The Cost of Redistributive Land Reform in the Philippines: Assessment of PD 27 and RA 6657 (CARL)

Author: 
M. Ballesteros
JEL codes: 
Q15
Description: 
PIDS Discussion Paper Series
Abstract: 

This paper examines the cost of implementing redistributive land reform in the Philippines. Land redistribution has become the core feature of land reform in the country since 1972 with the approval of Presidential Decree 27. The coverage of the program was expanded to all agricultural lands under RA 6657 or CARL of 1988. Consequently, funding for land reform increased significantly as government chose to fully subsidize land acquisition, distribution and transfers.
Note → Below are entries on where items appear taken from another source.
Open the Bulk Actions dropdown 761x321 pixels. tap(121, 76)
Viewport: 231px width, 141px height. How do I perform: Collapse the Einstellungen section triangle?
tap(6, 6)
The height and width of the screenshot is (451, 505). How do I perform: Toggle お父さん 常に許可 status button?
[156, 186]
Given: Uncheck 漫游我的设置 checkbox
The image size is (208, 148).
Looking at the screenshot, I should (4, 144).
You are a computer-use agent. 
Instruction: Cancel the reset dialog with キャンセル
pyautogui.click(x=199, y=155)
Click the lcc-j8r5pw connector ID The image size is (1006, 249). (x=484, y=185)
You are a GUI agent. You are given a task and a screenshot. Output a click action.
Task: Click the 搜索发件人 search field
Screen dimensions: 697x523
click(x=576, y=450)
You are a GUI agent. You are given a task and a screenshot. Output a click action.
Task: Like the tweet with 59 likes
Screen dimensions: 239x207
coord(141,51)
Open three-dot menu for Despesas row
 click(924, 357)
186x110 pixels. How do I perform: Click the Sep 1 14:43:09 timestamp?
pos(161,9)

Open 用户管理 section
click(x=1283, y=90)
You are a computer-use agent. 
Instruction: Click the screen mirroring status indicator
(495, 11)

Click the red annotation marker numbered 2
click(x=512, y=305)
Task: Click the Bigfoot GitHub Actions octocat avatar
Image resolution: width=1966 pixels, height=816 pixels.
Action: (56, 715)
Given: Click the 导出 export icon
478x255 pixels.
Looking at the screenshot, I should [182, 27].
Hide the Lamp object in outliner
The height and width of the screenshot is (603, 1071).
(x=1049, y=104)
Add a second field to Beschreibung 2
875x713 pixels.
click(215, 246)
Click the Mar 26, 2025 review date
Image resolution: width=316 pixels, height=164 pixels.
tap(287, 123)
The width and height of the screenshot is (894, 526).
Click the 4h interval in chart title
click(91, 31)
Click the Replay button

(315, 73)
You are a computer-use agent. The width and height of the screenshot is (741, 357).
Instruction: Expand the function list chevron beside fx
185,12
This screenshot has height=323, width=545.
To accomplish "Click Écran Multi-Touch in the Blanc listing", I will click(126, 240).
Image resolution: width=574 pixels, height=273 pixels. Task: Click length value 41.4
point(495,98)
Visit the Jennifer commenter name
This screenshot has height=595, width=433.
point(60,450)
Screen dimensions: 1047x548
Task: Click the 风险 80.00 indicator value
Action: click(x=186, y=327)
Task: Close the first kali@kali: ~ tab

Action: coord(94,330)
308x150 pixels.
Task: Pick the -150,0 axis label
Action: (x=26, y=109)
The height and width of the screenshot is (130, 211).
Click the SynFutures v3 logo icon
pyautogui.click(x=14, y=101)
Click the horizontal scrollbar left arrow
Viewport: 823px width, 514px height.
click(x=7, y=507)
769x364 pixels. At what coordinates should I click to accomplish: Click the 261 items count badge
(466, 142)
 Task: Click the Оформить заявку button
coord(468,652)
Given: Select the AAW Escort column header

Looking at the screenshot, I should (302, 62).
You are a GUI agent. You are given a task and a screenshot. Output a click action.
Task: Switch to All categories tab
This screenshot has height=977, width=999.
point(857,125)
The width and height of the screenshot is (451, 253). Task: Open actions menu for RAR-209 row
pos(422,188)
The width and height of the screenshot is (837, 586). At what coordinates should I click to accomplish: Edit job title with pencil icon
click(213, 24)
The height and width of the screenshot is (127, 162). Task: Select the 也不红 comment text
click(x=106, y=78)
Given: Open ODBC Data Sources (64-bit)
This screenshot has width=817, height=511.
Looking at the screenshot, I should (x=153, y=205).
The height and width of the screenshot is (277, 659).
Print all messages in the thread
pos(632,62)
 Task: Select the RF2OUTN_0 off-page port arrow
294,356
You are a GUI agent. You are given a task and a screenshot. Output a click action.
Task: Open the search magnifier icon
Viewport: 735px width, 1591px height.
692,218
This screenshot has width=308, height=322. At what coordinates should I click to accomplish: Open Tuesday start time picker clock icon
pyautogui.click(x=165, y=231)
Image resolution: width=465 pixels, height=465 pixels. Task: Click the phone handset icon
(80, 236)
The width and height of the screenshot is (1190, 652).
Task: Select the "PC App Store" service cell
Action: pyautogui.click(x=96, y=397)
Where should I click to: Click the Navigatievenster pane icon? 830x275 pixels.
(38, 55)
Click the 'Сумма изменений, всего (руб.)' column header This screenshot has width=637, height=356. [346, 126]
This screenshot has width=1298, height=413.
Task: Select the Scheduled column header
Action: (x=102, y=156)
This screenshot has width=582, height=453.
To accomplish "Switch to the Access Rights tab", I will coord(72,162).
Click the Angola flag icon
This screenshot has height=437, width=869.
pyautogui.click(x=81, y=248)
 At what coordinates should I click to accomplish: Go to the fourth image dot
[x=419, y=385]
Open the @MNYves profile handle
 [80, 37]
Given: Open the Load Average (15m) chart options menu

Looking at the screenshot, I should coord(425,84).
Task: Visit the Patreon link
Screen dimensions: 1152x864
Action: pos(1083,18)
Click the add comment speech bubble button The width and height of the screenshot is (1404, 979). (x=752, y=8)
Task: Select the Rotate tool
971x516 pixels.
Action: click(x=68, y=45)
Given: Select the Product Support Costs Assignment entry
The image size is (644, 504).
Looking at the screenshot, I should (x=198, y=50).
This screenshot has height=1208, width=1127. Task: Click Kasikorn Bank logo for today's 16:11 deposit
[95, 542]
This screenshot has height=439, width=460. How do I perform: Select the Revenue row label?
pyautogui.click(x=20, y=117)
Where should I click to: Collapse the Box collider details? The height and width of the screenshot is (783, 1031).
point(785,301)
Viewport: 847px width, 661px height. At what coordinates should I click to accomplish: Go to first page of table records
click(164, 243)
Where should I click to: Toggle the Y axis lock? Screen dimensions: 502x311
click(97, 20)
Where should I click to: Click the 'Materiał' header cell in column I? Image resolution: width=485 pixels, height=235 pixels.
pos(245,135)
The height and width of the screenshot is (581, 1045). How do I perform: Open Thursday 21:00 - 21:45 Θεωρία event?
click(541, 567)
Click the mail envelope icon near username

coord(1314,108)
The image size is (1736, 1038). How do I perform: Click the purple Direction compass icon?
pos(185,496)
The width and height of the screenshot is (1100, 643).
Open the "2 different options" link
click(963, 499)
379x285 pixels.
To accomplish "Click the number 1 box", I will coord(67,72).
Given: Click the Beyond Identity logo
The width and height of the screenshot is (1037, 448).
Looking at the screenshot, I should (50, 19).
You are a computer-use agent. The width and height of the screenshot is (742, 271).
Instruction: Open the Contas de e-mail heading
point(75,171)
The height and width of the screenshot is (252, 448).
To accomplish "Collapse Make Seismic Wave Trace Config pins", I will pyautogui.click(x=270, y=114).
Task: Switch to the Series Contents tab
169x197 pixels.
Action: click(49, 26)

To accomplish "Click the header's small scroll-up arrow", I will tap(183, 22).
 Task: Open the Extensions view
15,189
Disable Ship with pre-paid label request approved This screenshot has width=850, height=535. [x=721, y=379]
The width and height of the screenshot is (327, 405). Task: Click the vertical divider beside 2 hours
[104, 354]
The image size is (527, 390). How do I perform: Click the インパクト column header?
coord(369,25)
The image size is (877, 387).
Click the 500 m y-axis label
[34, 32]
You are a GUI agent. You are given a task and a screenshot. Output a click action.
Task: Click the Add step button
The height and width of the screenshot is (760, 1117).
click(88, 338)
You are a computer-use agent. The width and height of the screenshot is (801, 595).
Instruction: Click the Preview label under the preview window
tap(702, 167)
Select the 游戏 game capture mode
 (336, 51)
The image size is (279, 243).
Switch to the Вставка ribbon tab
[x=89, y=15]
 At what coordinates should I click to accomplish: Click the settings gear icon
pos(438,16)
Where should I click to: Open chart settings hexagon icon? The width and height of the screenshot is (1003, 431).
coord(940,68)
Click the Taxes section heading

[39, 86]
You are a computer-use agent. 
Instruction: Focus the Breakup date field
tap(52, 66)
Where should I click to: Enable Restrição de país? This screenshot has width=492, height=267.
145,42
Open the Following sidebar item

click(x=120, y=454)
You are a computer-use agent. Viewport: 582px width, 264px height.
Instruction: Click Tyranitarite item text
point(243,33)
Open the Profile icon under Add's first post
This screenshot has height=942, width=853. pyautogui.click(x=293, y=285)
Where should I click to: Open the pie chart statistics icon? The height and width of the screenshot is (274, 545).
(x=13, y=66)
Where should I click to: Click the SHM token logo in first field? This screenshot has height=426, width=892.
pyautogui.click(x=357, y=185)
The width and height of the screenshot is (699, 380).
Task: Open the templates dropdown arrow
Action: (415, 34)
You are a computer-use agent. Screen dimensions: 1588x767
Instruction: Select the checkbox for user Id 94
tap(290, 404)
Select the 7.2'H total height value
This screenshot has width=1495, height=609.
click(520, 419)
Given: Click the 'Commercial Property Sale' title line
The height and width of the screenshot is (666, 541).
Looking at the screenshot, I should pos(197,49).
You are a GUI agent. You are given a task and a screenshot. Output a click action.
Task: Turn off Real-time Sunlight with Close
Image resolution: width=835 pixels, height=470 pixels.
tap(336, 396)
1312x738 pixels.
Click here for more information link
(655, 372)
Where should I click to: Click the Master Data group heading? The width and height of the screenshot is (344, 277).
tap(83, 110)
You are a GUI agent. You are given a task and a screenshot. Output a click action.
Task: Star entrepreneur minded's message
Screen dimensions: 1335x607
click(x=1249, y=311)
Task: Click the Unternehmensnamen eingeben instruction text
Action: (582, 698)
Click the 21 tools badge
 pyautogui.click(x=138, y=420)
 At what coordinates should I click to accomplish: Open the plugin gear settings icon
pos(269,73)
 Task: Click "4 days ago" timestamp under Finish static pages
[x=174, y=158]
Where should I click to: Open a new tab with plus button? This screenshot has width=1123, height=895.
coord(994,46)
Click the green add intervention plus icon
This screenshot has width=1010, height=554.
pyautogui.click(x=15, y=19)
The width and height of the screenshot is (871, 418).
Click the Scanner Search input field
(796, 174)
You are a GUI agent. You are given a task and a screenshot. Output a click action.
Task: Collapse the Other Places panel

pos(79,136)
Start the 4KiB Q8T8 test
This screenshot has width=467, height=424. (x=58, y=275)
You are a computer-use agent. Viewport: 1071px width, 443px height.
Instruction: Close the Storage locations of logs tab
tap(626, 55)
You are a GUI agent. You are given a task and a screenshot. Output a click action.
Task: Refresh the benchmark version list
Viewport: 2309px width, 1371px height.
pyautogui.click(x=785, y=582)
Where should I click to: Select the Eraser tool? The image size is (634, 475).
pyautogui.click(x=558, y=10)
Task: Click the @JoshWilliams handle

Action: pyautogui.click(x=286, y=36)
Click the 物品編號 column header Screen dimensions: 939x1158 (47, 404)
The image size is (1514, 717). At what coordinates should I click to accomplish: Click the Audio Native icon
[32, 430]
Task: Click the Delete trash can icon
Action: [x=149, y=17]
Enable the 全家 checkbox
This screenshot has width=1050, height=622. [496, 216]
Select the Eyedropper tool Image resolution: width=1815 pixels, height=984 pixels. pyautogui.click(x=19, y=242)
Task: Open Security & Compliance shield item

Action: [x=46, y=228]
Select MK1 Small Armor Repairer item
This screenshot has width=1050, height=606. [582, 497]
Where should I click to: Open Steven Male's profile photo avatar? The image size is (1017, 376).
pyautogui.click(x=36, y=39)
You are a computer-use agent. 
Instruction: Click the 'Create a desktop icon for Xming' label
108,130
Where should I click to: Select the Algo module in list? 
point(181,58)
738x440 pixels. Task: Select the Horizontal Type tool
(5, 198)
From 1972 to 2008, the cost to implement the program has been rising in real terms both in absolute and relative values. The substantial increases in unit cost have been traced to administrative expense and compensation to landowners. Landowners compensation (LOC) is a major cost item specifically as land reform shifted from a confiscatory scheme to market land valuation. But the impact of market valuation has not been reflected in the initial years of CARP. It appears that most lands acquired in the early years of CARP are marginal lands thus the lower valuation compared to PD 27 which covered mostly irrigated lands with yields higher than average. The impact of market valuation on LOC has been felt in Phase II of CARP when the program started covering lands planted to higher value crops. Overtime, land reform has become a major burden to taxpayers and fully subsidizing the program is not tenable due to fiscal constraints and a growing consensus among scholars that land reform as a strategy to agriculture development has become passe. These same issues are likely to face the extension of CARP in the next five years. Government has to seriously consider alternative ways to land redistribution and alternative programs to achieve land equity and poverty reduction. The paper suggests the following strategies: (1) facilitate negotiated land reform specifically for high value crops; (2) a leaner and rationalized DAR bureaucracy; and (3) effective land tax policy.